Mapping of 14-3-3 binding sites. (A) Expression plasmids for HDAC4 and its deletion mutants (all Flag tagged) were transfected into 293 cells, and cell extracts were prepared for affinity purification on M2 agarose. Bound proteins were eluted with the Flag peptide and subjected to Western analyses with the anti-Flag (top) or anti-14-3-3 (bottom) antibody. C (lane 1), control affinity purification using nontransfected cells. For HDAC4 proteins, bands with expected molecular masses are indicated by asterisks. (B) Schematic representation of HDAC4 and its mutants, with their 14-3-3 binding ability indicated at the right. (C) Expression plasmids for HA-tagged hm9 and hm10 were transfected into 293 cells, and cell extracts were prepared for immunoprecipitation with the anti-HA antibody. Immunocomplexes were subjected to immunoblotting with the anti-HA (lanes 1 to 3) or anti-14-3-3 antibody (lanes 4 to 6). H, IgG heavy chain; L, light chain. (D and E) Interaction of Flag-tagged deletion mutants hm11 to hm15 (D) and full-length point mutants (E) with 14-3-3 proteins. The migration difference between hm11 and hm12 may be due to differential phosphorylation. The Flag-tagged HDAC4 proteins were expressed, affinity purified, and analyzed as in panel A.

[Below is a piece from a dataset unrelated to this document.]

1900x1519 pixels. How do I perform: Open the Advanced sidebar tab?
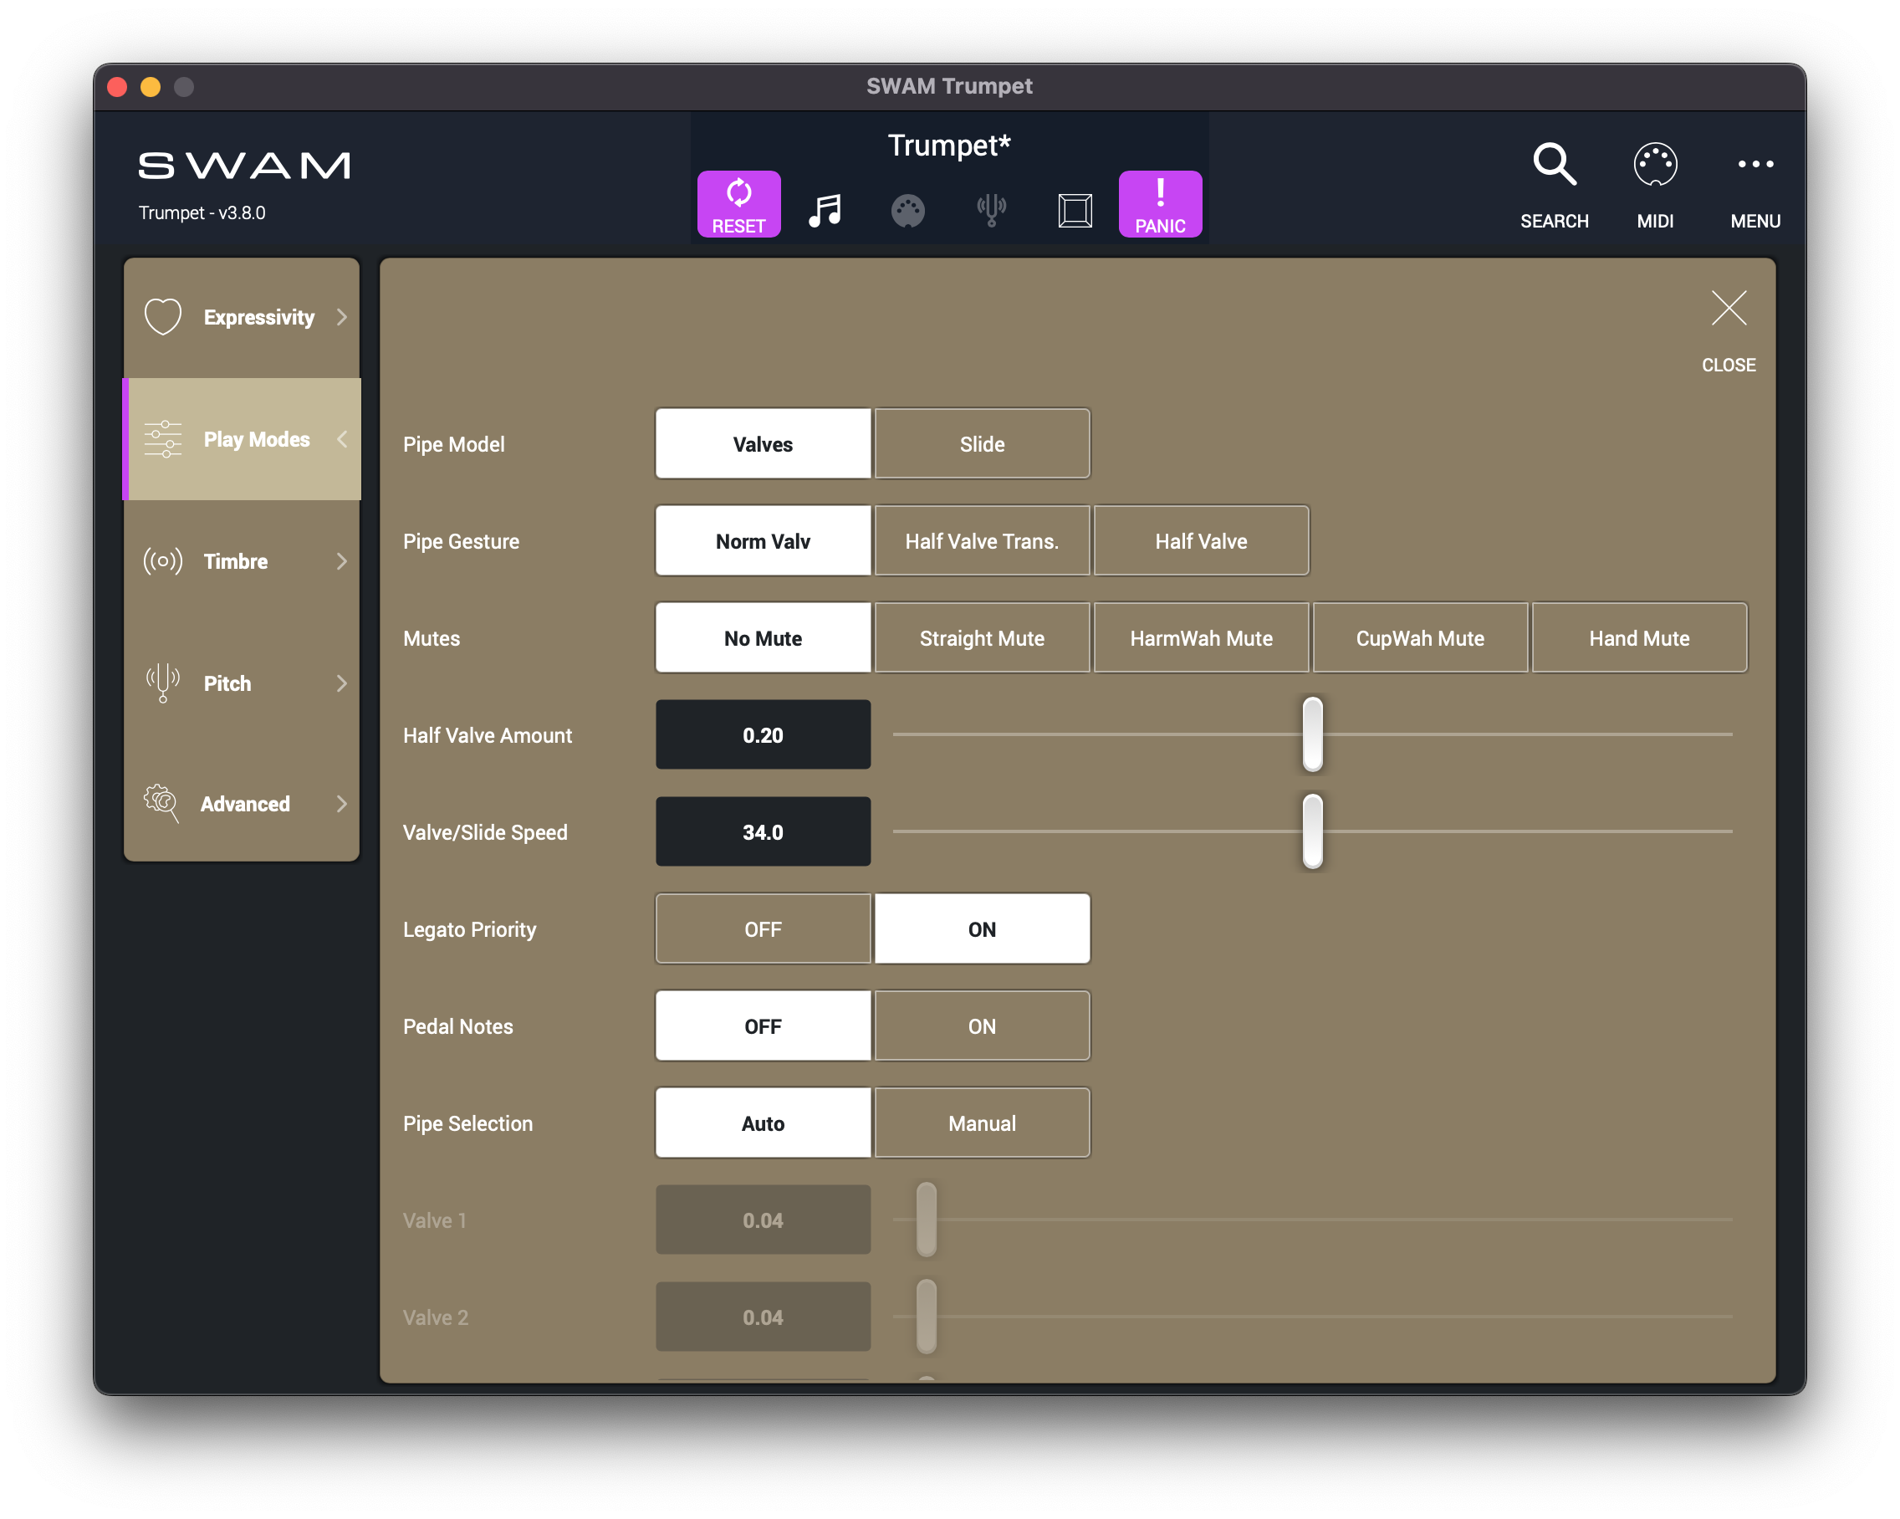coord(244,804)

Effects of point mutations of S246, S467, and S632 of HDAC4 on its deacetylase activity. (A) Deacetylase activity of HDAC4 and its mutant S246/467/632A. Expression plasmids for Flag-tagged fusion proteins were transfected into 293 cells, and cell extracts were prepared for affinity purification on M2 agarose. Activities of eluted proteins (left) were determined by measuring the release of [³H]acetate from [³H]acetyl-histones. (B) The amount of the eluted proteins was analyzed by immunoblotting with the anti-Flag antibody. The migration position of full-length proteins is indicated by an asterisk.

Model depicting possible modes of regulation of HDAC4 by 14-3-3 proteins. HDAC4 is actively shuttled between the cytoplasm (C) and the nucleus (N), and the relative rate of nuclear import and export may determine the subcellular localization. 14-3-3 binding may shift the distribution equilibrium of HDAC4 toward cytoplasmic accumulation by hindering its nuclear import (A) and/or facilitating its nuclear export (B). 14-3-3 proteins have been shown to be subject to active nuclear export (40), so they can interact with HDAC4 in the nucleus (B). Association of HDAC4 with other proteins may also affect its localization. In this study, we have investigated how 14-3-3 proteins regulate the functions of HDAC4. Theoretically, it is also possible that HDAC4 regulates the functions of 14-3-3 proteins such as their ability to regulate the function of their binding partners (1, 4, 19, 38, 39) and to bind to cruciform DNA molecules (19, 50).